En 1919, une jeune veuve de guerre, bien mise, en tailleur et voilette, descend à Gourin du train en provenance de Paris. Elle est accompagnée de sa fille, a rendez-vous chez le notaire pour finaliser l’acquisition d’une maison cossue où elle a l’intention de s’installer et d’ouvrir une boutique de confection. Une fois les formalités effectuées, la jeune femme, Corentine, rend visite à sa mère, Marie-Louise, dans la misérable ferme où elle est née à la fin du XIXème siècle, une masure de quarante mètres carrés, où vivait la famille entière. Sept enfants, un père et une mère journaliers, les ainées qui s’occupent des petits, seuls les garçons peuvent aller à l’école, on ne mange pas souvent à sa faim. Corentine y a vécu jusqu’à l’âge de sept ans, puis a été « vendue » par ses parents comme bonne à un marchand de chevaux de Gourin. Lorsque son père a voulu la reprendre car le maire du village lui a reproché d’avoir placé sa fille avant l’âge réglementaire de dix ans, Corentine a refusé de le suivre, car au moins, là, elle mange à sa faim, même si les journées de travail sont épuisantes. Plus tard, à douze ans, Corentine trouve une place de bonne à Paris, chez un docteur. Là, pendant trois ans, elle renoue avec la faim et des conditions de vie encore difficiles, face à une patronne radine et malveillante. Puis, elle est embauchée chez une vicomtesse, dans un hôtel particulier de la rue du Bac. Elle a une chambre rien que pour elle, les repas sont abondants, elle a sa place dans la hiérarchie des domestiques d’une grande maison mais les dangers d’abus divers y sont nombreux. Néanmoins, Corentine parviendra à apprendre à lire et à écrire et à s’élever dans l’échelle sociale.

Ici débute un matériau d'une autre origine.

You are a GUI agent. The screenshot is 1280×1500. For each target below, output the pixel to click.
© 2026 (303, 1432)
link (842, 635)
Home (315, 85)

Roselyne Bachelot l’écrit dans l’avant-propos : cette histoire est presque un roman. Tout y est vrai, reconstitué à partir des souvenirs de sa grand-mère, des témoignages de proches, des lectures qui lui ont permis de replacer Corentine dans les différents environnements où elle a tracé son chemin de vie.
Ce que j’ai trouvé le plus marquant, ce sont les conditions de vie dans la ferme, la promiscuité, la saleté, les cochons qui vivent dans la maison ! On imagine l’odeur pestilentielle qui devait y régner ! Et la faim ! D’après Roselyne Bachelot, c’est ce qui obnubilera sa grand-mère toute sa vie, même si par la suite, elle vit dans de meilleures conditions. Mais on comprend que cette faim, alliée à une intelligence et une force de caractère remarquables ont donné à la petite paysanne la volonté de sortir de sa misérable condition et de ne pas se cantonner à l’avenir de domestique qui semblait tracé pour elle.
Et puis, je dois dire que j’ai trouvé aussi dans le récit de cette enfance morbihannaise un écho à ce que me racontait son grand-père, né en 1907, donc une vingtaine d’années plus tard que l’héroïne, dans un village au fin fond du Morbihan. Lui, c’est son engagement dans la Marine qui lui permettra de sortir de sa campagne, de s’éduquer et de voir du pays. J’ai souvent senti dans ses propos la fierté et le soulagement d’avoir échappé à une vie de misère. Ce n’est finalement pas si loin de moi.